Researchers announced on Apr. 13 a new training technique that improves the accuracy of graph neural networks (GNNs), which are artificial intelligence systems used in fields such as drug discovery and weather forecasting.
GNNs process data structured as graphs, where nodes represent data points and edges indicate relationships between them. These relationships can connect similar nodes, known as homophily, or dissimilar ones, referred to as heterophily. The ability of GNNs to model complex connections makes them valuable for applications ranging from social networks to molecular structures.
Training GNNs is challenging, especially when using self-supervised learning where no node labels are provided. “If none of the nodes are labeled, the GNN can see that there are edges between nodes but has trouble distinguishing between homophilic edges and heterophilic edges,” said Tianfu Wu, senior author of the study and associate professor of electrical and computer engineering at North Carolina State University. “And this problem is especially pronounced in heterophilic graphs, meaning graphs that have more heterophilic relationships than homophilic ones. That’s the problem we’re addressing with this work.”

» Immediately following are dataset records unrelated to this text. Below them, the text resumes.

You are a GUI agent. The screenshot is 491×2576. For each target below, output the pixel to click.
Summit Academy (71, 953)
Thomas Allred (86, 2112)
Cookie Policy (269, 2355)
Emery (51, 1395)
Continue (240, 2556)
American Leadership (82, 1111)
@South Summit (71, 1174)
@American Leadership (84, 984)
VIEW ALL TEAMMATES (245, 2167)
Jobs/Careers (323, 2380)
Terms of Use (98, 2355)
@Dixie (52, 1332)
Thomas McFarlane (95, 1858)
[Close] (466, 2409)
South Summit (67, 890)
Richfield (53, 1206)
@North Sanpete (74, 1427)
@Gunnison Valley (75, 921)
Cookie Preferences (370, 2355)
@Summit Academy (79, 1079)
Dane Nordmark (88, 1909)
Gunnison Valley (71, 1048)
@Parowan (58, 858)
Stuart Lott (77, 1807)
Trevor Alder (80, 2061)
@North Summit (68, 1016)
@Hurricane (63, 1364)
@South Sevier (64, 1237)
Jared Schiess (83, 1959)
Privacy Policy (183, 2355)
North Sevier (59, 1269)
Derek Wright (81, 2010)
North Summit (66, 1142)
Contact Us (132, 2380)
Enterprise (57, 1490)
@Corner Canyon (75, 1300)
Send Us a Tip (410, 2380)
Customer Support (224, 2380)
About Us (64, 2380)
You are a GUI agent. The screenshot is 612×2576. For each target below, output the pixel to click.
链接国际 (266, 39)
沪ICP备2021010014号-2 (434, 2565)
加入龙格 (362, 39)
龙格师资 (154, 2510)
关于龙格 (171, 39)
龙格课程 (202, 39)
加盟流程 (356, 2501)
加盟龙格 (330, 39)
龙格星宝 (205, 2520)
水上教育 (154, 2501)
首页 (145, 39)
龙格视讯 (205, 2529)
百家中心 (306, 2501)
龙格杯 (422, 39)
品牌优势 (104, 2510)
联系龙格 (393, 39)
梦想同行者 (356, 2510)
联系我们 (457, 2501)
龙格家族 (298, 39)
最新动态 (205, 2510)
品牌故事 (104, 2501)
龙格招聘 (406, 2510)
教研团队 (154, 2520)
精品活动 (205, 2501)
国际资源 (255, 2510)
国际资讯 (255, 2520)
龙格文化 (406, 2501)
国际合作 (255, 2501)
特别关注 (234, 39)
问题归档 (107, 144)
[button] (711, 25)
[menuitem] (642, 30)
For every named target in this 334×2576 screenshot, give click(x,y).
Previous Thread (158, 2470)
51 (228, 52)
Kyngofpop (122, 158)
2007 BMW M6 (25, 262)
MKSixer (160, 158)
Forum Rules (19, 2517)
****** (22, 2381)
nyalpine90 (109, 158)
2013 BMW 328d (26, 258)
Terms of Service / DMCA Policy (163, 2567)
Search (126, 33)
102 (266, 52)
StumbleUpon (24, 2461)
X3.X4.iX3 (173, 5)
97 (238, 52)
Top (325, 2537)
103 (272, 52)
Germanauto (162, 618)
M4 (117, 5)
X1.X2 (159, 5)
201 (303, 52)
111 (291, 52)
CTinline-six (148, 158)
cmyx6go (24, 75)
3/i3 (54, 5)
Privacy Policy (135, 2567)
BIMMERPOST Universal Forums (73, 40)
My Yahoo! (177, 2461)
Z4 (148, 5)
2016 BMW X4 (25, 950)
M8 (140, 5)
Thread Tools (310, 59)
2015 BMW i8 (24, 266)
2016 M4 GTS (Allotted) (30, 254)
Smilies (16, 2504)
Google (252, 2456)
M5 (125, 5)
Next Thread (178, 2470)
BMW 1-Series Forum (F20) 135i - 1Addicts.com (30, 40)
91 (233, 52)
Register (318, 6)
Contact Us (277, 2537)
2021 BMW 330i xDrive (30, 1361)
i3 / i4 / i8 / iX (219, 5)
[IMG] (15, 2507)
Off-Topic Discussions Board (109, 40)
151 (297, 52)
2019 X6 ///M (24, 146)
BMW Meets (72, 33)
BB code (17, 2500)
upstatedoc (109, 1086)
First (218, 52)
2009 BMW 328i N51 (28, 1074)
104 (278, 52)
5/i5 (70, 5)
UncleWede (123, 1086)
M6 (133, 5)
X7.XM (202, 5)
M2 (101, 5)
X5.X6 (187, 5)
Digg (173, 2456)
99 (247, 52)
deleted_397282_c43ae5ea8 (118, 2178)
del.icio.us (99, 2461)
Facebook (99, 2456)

The researchers introduced a framework called HarmonyGNN that enhances GNN performance on both homophilic and heterophilic graphs without compromising accuracy on either type. When tested against 11 benchmark datasets, HarmonyGNN matched state-of-the-art results for seven homophilic graphs and set new records for four heterophilic ones, with improvements ranging from 1.27% to 9.6%. “This is a significant advance for GNN training,” Wu said. “In addition, the HarmonyGNN framework also improved the computational efficiency of the training.” Relevant code has been made available on GitHub.
The findings will be presented at the Fourteenth International Conference on Learning Representations (ICLR2026) scheduled for April 23-27 in Rio de Janeiro, Brazil. The paper’s first author is Rui Xue, a Ph.D. student at NC State University.
Support for this research came from grants provided by the Army Research Office and National Science Foundation.